Remix.run Logo
zozbot234 a day ago

Formal verification of program correctness is also (for obvious reasons) key to unlocking AI-driven synthesis (i.e. 'vibe' coding) of "correct" programs that will verifiably meet the given spec.

eru a day ago | parent | next [-]

Not all aspects of a spec can be formally encoded. But even half-way houses are good.

Eg you can give the vague spec 'build me a todo list app', but you can still formally prove that everything your app does finishes, or even that it finishes in reasonable time.

f1shy 21 hours ago | parent [-]

Yes. For sure we will never be able to 100% automate the whole SWE process. As you say, the first input is a human wish, and there comes the joke of the genie that always screw the wishes by leaving something obvious out, because not explicitly specified. Also I think at some point the halting problem will make some programs impossible to test. But it would so great, program in a loose syntax, but with more safety than Rust and Ada together

eru 25 minutes ago | parent [-]

> Also I think at some point the halting problem will make some programs impossible to test.

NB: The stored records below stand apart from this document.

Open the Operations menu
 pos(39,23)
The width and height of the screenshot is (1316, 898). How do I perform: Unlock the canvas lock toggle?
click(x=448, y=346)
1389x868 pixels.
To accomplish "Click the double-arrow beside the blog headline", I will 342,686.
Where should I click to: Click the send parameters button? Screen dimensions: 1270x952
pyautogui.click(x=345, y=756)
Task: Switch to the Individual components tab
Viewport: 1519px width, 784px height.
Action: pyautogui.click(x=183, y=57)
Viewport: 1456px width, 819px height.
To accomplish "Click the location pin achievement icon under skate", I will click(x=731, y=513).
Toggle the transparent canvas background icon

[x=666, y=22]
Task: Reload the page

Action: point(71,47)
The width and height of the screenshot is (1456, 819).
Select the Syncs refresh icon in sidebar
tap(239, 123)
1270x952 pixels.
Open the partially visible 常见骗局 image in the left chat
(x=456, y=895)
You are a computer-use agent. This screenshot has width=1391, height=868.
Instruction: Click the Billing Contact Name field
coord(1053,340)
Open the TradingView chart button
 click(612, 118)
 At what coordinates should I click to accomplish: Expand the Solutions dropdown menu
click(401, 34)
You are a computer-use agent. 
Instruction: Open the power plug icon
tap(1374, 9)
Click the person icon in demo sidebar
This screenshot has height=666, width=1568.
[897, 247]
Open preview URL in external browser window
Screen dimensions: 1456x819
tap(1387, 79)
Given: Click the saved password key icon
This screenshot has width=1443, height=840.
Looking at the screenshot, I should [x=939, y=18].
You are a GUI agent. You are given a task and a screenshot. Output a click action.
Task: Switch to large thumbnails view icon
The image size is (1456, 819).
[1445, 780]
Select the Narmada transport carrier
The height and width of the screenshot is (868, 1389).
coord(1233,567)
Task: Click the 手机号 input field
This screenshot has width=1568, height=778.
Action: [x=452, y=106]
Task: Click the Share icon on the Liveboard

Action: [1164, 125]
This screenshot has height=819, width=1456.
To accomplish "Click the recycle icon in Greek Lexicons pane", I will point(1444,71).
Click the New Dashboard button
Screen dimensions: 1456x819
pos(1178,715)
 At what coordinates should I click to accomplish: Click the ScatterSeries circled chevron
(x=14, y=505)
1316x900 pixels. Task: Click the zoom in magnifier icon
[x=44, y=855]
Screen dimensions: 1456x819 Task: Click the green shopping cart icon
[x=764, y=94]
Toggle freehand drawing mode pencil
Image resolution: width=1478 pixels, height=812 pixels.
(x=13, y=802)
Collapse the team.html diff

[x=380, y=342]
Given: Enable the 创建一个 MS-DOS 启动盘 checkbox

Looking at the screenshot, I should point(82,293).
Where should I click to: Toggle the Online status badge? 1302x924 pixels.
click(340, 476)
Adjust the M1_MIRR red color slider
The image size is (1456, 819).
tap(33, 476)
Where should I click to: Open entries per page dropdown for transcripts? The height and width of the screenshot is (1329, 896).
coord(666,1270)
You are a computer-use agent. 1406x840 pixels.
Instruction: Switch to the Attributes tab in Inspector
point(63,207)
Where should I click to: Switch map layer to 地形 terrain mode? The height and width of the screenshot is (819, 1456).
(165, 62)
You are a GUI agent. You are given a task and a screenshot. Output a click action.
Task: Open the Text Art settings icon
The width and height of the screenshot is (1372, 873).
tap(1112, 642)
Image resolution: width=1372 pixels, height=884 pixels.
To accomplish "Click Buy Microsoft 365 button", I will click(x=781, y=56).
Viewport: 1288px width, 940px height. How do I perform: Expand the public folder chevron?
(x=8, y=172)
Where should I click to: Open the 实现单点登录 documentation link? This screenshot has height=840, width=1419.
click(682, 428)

No, not at all. The halting problem isn't much of a problem here.

To elaborate: yes, it's pretty much impossible to decide whether an arbitrary programme will halt. But we aren't dealing with arbitrary programmes, you carefully have your agent craft programmes that are easy to prove correct.

There are languages available today whose type systems already only let you write terminating programmes. See eg https://news.ycombinator.com/item?id=32102203 the Dhall language. Or Agda or Lean itself (unless you specifically opt out via the 'partial' keyword. But it's trivial to check whether someone used 'partial'.)

If your agent write a programme that's not easy to prove to be terminating, you don't try harder to prove. You just flag that as an error and have the agent try again.

Just like as a human code reviewer you reject Pull Requests that are too complicated to understand: you don't even bother figuring out whether they are technically correct or not.

tomjen3 17 hours ago | parent | prev [-]

It will certainly help - but its an extremely high bar. Almost all formal verification of software today is "does this pass the typechecker"?.

Now this captures some errors, but it doesn't really capture high level ones (is this program guaranteed to not deadlock is a hard one), and it doesn't capture the one that is important for business purposes (does this do what the customer wants). That requirement is more important than correctness (vitness all the software that is described as "crap", but is nonetheless widely used).

I don't think this is a required key to unlocking vibe coding. That seems to be easy: does this provide business value? And there the answer seems roughly to be "yes".